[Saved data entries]
^^^^^^^^^^^^^^^^
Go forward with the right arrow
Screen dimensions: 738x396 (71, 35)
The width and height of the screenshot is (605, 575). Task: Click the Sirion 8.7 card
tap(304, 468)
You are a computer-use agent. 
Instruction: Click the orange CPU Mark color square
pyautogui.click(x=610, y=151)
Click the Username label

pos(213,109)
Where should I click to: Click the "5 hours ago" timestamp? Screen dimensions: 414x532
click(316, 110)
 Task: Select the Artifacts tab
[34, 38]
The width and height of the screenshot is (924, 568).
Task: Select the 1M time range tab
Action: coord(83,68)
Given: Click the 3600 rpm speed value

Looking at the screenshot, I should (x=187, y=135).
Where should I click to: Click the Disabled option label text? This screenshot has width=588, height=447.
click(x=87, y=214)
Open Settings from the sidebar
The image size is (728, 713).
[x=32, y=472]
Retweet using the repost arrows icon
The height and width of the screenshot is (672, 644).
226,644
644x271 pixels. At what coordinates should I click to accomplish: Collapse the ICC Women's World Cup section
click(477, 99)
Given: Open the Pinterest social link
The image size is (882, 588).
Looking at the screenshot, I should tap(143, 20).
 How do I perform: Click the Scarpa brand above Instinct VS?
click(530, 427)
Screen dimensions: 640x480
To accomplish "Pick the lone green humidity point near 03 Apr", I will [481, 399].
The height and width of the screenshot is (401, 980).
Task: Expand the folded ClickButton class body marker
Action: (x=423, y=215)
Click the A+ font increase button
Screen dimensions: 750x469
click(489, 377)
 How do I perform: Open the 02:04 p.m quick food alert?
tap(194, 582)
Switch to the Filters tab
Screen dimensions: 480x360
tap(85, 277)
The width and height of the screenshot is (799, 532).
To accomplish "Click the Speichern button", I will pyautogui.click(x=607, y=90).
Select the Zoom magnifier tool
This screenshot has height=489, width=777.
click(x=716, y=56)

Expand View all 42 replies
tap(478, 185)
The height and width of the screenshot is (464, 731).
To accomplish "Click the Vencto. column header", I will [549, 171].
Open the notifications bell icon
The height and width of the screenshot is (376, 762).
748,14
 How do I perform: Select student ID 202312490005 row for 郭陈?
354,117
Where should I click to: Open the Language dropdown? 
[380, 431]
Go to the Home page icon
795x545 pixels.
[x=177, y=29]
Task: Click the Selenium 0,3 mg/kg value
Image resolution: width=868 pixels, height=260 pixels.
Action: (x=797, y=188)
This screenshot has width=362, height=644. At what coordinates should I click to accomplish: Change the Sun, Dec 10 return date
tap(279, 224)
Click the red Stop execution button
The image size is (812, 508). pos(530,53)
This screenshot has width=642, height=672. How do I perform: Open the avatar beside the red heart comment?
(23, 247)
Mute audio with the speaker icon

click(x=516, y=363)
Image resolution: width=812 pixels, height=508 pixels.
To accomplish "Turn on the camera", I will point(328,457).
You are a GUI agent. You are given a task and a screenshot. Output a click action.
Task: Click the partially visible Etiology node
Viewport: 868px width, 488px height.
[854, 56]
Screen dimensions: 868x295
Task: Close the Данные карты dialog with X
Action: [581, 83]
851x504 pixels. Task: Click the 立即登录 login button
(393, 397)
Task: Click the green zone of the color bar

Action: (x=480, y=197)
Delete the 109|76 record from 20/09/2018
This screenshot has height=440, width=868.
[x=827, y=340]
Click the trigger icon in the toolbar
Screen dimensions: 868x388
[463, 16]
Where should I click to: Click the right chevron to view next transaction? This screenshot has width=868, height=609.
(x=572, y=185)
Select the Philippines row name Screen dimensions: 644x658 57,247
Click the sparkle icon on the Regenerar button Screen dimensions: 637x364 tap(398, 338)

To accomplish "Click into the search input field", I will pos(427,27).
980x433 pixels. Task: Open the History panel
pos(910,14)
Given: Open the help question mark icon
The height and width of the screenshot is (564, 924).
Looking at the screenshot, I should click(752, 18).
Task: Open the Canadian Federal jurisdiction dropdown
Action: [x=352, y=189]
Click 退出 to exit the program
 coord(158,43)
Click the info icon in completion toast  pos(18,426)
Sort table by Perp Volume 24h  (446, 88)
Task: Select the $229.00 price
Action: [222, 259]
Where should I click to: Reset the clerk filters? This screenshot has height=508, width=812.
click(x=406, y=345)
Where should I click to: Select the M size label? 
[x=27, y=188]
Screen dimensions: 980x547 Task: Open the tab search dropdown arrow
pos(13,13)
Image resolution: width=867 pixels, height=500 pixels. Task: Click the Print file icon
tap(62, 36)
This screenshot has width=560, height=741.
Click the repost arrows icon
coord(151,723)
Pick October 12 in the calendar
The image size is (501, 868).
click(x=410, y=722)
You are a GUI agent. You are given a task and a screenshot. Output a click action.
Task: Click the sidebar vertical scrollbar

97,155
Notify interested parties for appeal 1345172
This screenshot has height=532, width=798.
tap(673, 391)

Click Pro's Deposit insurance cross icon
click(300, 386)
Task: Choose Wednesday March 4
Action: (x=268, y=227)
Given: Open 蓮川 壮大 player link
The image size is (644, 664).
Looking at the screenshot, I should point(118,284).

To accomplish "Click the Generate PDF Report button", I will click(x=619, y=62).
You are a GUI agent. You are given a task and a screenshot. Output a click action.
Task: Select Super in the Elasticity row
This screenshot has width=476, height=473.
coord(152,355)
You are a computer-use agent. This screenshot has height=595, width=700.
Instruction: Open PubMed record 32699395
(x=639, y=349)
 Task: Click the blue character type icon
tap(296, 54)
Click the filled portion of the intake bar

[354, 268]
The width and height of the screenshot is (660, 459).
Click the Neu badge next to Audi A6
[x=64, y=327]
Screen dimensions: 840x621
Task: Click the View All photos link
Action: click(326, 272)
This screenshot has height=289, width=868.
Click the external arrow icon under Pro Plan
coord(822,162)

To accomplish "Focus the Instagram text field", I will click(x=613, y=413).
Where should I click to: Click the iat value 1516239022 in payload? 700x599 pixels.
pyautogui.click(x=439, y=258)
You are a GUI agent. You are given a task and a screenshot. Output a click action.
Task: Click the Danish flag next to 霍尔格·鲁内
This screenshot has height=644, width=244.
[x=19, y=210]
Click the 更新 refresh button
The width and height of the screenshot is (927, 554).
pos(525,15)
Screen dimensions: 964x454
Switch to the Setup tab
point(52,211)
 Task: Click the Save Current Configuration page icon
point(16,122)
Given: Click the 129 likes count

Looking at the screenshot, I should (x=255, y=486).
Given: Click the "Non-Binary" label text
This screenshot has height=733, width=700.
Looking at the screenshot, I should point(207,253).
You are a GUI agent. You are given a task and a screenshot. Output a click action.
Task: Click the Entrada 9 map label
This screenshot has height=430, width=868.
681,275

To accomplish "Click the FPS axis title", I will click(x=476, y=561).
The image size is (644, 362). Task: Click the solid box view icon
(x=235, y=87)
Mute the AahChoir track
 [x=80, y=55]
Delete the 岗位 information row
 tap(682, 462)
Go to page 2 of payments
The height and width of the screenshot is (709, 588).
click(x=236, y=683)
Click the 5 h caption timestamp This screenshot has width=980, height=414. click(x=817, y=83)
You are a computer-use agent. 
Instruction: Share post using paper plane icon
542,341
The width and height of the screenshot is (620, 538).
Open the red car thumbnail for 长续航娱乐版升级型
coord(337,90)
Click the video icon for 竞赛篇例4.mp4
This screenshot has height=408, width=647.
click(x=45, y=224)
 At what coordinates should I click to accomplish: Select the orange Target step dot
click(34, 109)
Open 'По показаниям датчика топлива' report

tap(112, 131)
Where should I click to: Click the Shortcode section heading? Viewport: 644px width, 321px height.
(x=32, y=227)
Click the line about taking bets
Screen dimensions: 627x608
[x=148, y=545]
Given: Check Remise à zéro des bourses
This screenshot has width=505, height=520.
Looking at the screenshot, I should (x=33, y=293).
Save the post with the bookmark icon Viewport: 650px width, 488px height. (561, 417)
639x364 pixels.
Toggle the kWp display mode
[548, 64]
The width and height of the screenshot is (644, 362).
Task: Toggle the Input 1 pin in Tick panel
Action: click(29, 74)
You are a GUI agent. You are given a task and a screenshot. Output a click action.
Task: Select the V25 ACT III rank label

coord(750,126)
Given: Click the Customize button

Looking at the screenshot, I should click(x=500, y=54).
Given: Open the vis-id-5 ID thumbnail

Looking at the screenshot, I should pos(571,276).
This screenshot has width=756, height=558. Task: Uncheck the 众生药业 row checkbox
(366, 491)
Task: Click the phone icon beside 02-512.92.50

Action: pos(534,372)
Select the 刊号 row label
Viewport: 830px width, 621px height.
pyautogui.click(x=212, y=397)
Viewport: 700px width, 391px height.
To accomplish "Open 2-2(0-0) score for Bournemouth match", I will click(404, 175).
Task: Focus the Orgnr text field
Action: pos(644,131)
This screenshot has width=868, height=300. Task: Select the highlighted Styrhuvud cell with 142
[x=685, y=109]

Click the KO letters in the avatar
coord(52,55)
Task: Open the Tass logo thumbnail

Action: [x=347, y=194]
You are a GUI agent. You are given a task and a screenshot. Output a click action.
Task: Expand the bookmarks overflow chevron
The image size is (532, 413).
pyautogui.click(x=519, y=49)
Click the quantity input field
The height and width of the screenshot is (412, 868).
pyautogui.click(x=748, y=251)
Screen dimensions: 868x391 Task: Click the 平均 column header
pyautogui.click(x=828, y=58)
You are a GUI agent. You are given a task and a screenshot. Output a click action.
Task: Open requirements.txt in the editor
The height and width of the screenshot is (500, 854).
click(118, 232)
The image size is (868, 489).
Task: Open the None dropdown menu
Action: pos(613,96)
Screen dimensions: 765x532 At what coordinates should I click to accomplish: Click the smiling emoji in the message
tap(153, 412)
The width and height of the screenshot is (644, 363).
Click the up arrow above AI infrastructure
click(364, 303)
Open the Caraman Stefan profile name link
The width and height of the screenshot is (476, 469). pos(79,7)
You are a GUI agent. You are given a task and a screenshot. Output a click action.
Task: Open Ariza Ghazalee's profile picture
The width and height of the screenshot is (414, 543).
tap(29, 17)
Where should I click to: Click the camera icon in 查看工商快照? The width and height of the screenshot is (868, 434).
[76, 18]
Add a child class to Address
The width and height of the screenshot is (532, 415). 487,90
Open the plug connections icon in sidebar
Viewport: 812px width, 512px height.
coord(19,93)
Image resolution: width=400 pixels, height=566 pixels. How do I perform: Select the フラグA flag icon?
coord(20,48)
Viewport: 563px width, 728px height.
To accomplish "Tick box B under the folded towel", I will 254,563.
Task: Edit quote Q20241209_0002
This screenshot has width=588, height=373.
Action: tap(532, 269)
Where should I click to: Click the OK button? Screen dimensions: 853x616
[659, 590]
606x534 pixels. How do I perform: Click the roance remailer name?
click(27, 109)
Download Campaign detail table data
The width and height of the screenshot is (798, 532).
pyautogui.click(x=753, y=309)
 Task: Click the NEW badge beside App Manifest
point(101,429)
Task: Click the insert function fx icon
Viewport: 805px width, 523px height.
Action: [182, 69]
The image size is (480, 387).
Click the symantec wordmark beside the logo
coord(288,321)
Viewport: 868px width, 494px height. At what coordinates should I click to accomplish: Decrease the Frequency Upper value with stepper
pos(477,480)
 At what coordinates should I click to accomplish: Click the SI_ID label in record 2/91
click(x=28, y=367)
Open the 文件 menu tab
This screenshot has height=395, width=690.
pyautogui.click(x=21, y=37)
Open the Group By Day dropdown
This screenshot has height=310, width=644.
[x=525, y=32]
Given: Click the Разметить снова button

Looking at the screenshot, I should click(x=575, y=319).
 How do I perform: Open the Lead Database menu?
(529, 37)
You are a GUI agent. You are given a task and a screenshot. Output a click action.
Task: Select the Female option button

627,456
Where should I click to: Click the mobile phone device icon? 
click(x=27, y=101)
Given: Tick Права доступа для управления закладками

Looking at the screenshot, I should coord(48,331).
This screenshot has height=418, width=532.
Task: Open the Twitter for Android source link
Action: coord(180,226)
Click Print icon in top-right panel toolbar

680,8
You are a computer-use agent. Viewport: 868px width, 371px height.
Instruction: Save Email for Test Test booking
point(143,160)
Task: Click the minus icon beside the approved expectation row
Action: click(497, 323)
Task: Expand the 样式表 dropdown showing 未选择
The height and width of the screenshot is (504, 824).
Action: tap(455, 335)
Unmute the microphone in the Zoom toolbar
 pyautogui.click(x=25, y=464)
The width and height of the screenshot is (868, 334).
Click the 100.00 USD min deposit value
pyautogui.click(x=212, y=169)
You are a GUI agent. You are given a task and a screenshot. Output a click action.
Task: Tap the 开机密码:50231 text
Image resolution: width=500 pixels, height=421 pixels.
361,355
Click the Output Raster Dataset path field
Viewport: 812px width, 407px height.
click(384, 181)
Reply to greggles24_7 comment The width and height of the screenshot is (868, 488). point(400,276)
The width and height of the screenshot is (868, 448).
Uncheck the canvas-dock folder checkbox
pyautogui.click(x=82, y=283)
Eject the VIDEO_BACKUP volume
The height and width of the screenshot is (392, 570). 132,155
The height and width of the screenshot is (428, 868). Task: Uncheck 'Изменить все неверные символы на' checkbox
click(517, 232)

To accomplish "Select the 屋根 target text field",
^^^^^^^^^^^^^^^^
▸ Action item: Could you write out, exactly as they stand, only the lines above that begin at the line with "The width and height of the screenshot is (605, 575)." and stop after the line with "Screen dimensions: 640x480"?

▸ Solution to this problem:
The width and height of the screenshot is (605, 575). Task: Click the Sirion 8.7 card
tap(304, 468)
You are a computer-use agent. 
Instruction: Click the orange CPU Mark color square
pyautogui.click(x=610, y=151)
Click the Username label

pos(213,109)
Where should I click to: Click the "5 hours ago" timestamp? Screen dimensions: 414x532
click(316, 110)
 Task: Select the Artifacts tab
[34, 38]
The width and height of the screenshot is (924, 568).
Task: Select the 1M time range tab
Action: coord(83,68)
Given: Click the 3600 rpm speed value

Looking at the screenshot, I should (x=187, y=135).
Where should I click to: Click the Disabled option label text? This screenshot has width=588, height=447.
click(x=87, y=214)
Open Settings from the sidebar
The image size is (728, 713).
[x=32, y=472]
Retweet using the repost arrows icon
The height and width of the screenshot is (672, 644).
226,644
644x271 pixels. At what coordinates should I click to accomplish: Collapse the ICC Women's World Cup section
click(477, 99)
Given: Open the Pinterest social link
The image size is (882, 588).
Looking at the screenshot, I should tap(143, 20).
 How do I perform: Click the Scarpa brand above Instinct VS?
click(530, 427)
Screen dimensions: 640x480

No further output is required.